- **Text section**
--- BEGIN ---
Although, on second thoughts, it might be worthwhile to take a few extra minutes to outline another betrayal of the vision and faith of the historical Jesus that touches on the teaching rather than the liturgical side of the leadership structures of the church of the prophet Jesus in the world; for this side of the leadership structures turned out in the event to become a matter of raw power and over-lordship rather than leadership in the form of service to the whole people of God.

Briefly, shortly prior to Constantine’s time, his predecessors had rationalised the rag-tag-and-bobtail scenario of religions in the empire into a system in which overseer or bishop-like officers were graded according to dioceses at the lower local level, metropolitans in key cities and, of course, at the top the Pontifex Maximus. And for centuries after the Constantinian settlement the battle raged (literally in some cases) as to which - the clerical or the secular Pontifex Maximus - could claim the superior power and authority over the other. (Both of them claimed the title ‘papa,’ a more instantly endearing title than that of the peremptory ‘pope,’ and so much more cuddly). But the salient point of this deployment of authority in the church through this three-tiered structure is that it is all about power, and in particular the suprema potestas of the one at the top; a phemonenon that engendered centuries of struggle between the two, Roman Pope and Roman Emperor, as to which should legitimately lord it over the other. So that to this day the Constitutional part of the Roman Catholic Code of Canon Law declares the supreme ordinary power of the Roman Catholic papacy over the whole church and all its members.
--- END ---
- **Exercise 1**
According to the passage on church leadership structures, why is the teaching side of those structures another betrayal of the vision and faith of the historical Jesus? Answer in one to three sentences.
- **Exercise 2**
Pick up the passage on church leadership structures after its last sentence and carry it on for another paragraph.
The material after this point has nothing to do with the tasks.

- **Data listing**
--- BEGIN ---
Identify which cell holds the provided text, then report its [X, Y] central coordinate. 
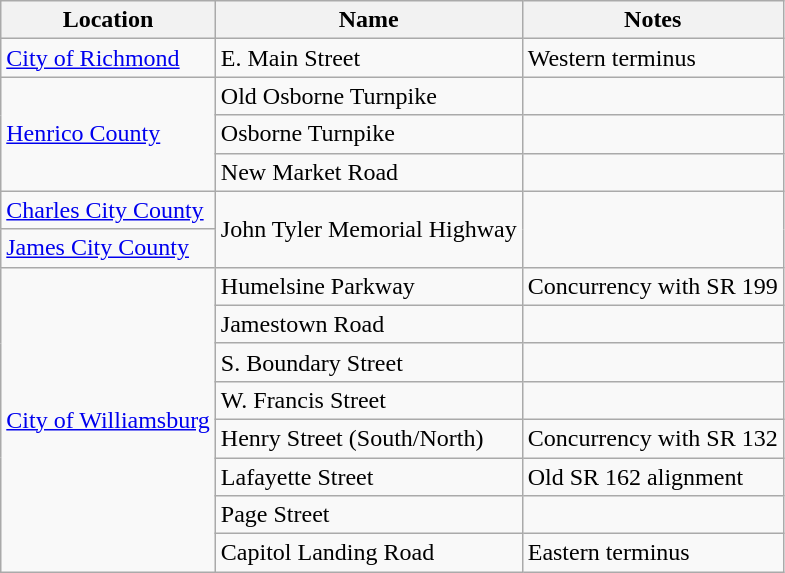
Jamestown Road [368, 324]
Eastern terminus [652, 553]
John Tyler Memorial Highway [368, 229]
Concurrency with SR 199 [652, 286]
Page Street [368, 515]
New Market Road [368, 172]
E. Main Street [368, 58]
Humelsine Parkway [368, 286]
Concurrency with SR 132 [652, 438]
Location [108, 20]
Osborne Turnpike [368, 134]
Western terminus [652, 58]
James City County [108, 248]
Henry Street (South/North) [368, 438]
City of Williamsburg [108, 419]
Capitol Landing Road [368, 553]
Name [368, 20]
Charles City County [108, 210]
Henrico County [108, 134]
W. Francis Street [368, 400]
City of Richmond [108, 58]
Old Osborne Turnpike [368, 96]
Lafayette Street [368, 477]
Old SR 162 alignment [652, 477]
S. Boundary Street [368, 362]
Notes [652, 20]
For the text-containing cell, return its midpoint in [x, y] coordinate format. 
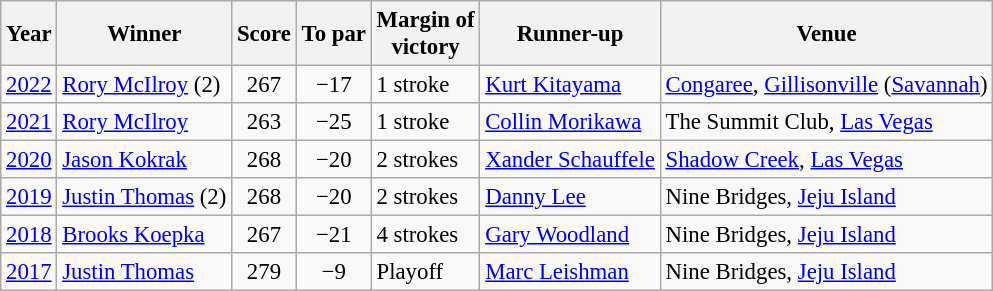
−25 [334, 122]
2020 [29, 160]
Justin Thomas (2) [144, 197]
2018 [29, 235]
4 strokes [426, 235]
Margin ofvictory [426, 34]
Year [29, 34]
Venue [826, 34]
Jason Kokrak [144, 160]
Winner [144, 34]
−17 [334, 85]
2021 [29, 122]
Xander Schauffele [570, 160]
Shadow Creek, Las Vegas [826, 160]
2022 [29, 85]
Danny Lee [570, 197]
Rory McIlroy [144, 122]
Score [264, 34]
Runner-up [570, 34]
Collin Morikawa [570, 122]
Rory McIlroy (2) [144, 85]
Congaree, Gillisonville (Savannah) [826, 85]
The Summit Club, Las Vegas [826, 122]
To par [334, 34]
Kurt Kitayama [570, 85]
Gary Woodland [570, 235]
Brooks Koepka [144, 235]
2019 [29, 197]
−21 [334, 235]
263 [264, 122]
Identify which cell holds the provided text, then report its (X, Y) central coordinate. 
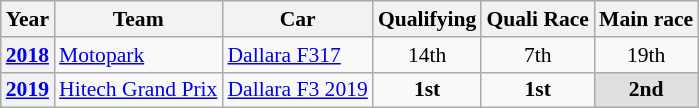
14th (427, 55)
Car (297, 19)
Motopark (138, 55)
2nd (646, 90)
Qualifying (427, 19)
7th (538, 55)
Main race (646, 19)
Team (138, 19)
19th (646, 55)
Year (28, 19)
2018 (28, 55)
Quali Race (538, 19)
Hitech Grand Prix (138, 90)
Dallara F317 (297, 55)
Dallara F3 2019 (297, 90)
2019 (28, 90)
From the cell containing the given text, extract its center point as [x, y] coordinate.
--- END ---
- **Expected answer 1**
That side of the leadership structures became a matter of raw power and over-lordship. It did not take the form of leadership as service to the whole people of God.

- **Expected answer 2**
This is an institution that defined its own infallibility, residing primarily in the Pope, in the First Vatican Council in 1870; thereby capping the case for the unquestionable authority of all its edicts when these are addressed, ex cathedra, to the whole church in the world, including any old emperors that might yet be lying about. In the midst of this myopic nonsense nobody seems to have noticed that Jesus had laid down that those who would be leaders should act as the servants of all; not and never as overweening powers whose edicts and teachings must go uncontested; and all seems forgotten of the manifold ways in which Jesus tried so hard to state the case for leadership in the pure form of service to all; and not at all after the manner in which the kings of the nations ‘made their authority felt.’ Faced many times in the course of their public mission with regular claims by some close disciples to have positions of power over all the others, Jesus would say: ‘you know that the rulers of the Gentiles lord it over them, and their great ones make their authority felt. It shall not be so among you, but whoever would be great among you must be your servant, and whoever would be first amongst you must be your slave.’ (Matthew 20. 25-27) A lesson that John the evangelist drove home most dramatically and appropriately in his account of the last supper, at which the paterfamilias serves all with the food and drink for life; and Jesus stripped down, like your normal household slave, to a towel around his waist. (John 13, 1-38)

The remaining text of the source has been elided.